YouTube hosts over 800 million videos. Whether you're building a competitor analysis tool, tracking trends, or collecting training data — extracting YouTube data programmatically is a common need.
In this guide, I'll walk you through the practical ways to scrape YouTube in 2026: what data you can get, Python code examples, and when to use the official API vs web scraping.
What YouTube Data Can You Extract?
You can collect:
- Video metadata: title, description, view count, likes, upload date, duration, tags
- Channel info: subscriber count, total videos, channel description, creation date
- Comments: text, author, likes, reply count, timestamps
- Search results: videos matching keywords, filters by date/relevance/views
- Playlists: video lists, playlist metadata
Method 1: YouTube Data API v3
The official API is the cleanest option for structured data.
Setup
import requests
API_KEY = 'YOUR_YOUTUBE_API_KEY'
BASE_URL = 'https://www.googleapis.com/youtube/v3'
def get_video_details(video_id: str) -> dict:
"""Fetch video metadata via YouTube Data API."""
params = {
'part': 'snippet,statistics,contentDetails',
'id': video_id,
'key': API_KEY
}
response = requests.get(f'{BASE_URL}/videos', params=params)

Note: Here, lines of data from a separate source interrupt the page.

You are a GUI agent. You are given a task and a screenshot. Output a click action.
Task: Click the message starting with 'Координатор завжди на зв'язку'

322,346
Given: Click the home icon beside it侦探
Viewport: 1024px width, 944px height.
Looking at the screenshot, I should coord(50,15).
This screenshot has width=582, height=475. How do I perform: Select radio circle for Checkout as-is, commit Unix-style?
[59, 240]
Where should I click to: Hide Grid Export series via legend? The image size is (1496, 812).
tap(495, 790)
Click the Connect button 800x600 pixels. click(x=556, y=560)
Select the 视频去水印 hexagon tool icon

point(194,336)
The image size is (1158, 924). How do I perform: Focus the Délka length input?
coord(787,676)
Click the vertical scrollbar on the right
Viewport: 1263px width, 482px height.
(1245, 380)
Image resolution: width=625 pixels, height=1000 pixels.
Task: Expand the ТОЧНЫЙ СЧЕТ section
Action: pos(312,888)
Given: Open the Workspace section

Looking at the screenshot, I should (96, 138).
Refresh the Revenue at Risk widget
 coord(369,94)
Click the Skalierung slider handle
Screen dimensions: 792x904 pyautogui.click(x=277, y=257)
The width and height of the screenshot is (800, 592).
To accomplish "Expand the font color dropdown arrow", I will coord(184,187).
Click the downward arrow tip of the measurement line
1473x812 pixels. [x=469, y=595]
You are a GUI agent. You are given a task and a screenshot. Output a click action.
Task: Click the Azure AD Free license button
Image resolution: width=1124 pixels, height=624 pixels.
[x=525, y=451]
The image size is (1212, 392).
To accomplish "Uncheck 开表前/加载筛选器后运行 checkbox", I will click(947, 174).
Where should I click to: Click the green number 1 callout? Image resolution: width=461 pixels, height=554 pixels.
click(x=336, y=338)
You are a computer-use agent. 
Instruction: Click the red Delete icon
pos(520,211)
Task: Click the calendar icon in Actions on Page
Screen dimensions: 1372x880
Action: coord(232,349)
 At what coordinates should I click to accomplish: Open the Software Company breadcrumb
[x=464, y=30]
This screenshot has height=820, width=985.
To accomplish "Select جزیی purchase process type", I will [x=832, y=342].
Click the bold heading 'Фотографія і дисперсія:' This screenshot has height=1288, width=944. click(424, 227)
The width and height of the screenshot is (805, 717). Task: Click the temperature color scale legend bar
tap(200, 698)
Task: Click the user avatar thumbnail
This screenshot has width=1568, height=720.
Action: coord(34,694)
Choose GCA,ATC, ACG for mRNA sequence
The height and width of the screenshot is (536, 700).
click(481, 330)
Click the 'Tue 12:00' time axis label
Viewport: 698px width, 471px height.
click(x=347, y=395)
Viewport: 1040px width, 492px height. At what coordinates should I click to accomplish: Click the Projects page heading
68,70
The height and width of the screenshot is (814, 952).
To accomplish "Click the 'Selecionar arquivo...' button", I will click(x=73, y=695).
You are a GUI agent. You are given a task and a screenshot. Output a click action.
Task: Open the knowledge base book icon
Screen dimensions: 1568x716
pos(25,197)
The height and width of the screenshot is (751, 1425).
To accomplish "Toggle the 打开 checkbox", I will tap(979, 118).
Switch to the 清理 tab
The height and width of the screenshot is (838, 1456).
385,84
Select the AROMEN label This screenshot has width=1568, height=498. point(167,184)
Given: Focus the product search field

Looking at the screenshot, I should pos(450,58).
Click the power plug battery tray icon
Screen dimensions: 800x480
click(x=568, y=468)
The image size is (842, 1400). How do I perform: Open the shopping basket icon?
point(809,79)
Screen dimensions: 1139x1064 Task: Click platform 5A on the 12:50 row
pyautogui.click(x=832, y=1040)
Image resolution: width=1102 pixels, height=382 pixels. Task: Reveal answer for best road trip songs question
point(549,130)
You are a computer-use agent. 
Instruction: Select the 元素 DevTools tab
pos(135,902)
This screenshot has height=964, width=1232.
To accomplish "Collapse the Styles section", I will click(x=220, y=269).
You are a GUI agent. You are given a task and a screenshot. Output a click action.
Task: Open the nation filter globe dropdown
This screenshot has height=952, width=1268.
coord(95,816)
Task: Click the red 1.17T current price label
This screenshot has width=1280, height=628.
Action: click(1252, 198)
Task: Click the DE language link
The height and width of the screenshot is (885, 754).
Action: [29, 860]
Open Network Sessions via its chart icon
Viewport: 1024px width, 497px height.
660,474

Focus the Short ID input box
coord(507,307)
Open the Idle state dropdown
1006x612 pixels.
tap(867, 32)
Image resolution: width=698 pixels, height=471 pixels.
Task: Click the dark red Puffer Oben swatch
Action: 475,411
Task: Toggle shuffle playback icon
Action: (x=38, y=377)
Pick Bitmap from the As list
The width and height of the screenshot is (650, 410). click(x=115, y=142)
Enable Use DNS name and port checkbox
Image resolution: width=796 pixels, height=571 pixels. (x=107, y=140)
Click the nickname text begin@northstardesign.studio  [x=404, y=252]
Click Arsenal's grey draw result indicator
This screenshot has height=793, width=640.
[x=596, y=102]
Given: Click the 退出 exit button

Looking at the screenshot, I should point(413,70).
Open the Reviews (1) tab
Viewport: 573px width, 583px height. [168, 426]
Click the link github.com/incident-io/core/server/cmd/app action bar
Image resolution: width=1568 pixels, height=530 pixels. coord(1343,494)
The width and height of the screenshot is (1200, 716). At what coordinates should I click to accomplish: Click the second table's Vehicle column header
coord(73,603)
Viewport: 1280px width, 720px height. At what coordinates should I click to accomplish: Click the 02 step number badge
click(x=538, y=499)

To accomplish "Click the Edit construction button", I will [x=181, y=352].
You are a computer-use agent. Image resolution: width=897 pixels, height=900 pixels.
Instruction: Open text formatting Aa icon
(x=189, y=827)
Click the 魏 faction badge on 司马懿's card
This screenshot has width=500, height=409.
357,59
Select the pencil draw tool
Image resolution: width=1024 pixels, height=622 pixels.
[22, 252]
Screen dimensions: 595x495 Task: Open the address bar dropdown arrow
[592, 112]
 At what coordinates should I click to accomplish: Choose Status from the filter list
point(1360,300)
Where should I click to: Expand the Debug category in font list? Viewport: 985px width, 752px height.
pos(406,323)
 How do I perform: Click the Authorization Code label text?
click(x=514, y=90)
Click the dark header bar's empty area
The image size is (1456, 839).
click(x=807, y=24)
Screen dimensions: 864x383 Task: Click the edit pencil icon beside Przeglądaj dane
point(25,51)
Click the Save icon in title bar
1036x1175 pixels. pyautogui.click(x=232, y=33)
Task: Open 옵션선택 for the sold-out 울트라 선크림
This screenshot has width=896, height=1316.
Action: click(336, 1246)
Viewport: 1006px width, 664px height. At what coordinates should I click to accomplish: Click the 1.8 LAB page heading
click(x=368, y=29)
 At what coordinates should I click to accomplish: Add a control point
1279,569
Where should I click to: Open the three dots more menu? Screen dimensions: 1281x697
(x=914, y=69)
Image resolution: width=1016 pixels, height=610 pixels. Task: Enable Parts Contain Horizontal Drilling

response.raise_for_status()
items = response.json().get('items', [])
if not items:
return {}
item = items[0]
return {
'title': item['snippet']['title'],
'description': item['snippet']['description'],
'views': int(item['statistics'].get('viewCount', 0)),
'likes': int(item['statistics'].get('likeCount', 0)),
'comments': int(item['statistics'].get('commentCount', 0)),
'duration': item['contentDetails']['duration'],
'published_at': item['snippet']['publishedAt'],
'channel': item['snippet']['channelTitle'],
'tags': item['snippet'].get('tags', []),
}
video = get_video_details('dQw4w9WgXcQ')
print(f"{video['title']} — {video['views']:,} views")
Fetching Comments
def get_comments(video_id: str, max_results: int = 100) -> list:
"""Fetch top-level comments for a video."""
comments = []
params = {
'part': 'snippet',
'videoId': video_id,
'maxResults': min(max_results, 100),
'order': 'relevance',
'key': API_KEY
}
while len(comments) < max_results:
response = requests.get(
f'{BASE_URL}/commentThreads', params=params
)
data = response.json()
for item in data.get('items', []):
snippet = item['snippet']['topLevelComment']['snippet']
comments.append({
'author': snippet['authorDisplayName'],
'text': snippet['textDisplay'],
'likes': snippet['likeCount'],
'published_at': snippet['publishedAt'],
})
next_page = data.get('nextPageToken')
if not next_page:
break
params['pageToken'] = next_page
return comments[:max_results]
API Limitations
The YouTube API has a 10,000 unit daily quota (free tier). Each search costs 100 units, video details cost 1-3 units. For large-scale collection, you'll hit limits fast.
Method 2: Web Scraping with Python
When the API quota isn't enough, or you need data the API doesn't expose (like exact subscriber counts or revenue estimates), web scraping fills the gap.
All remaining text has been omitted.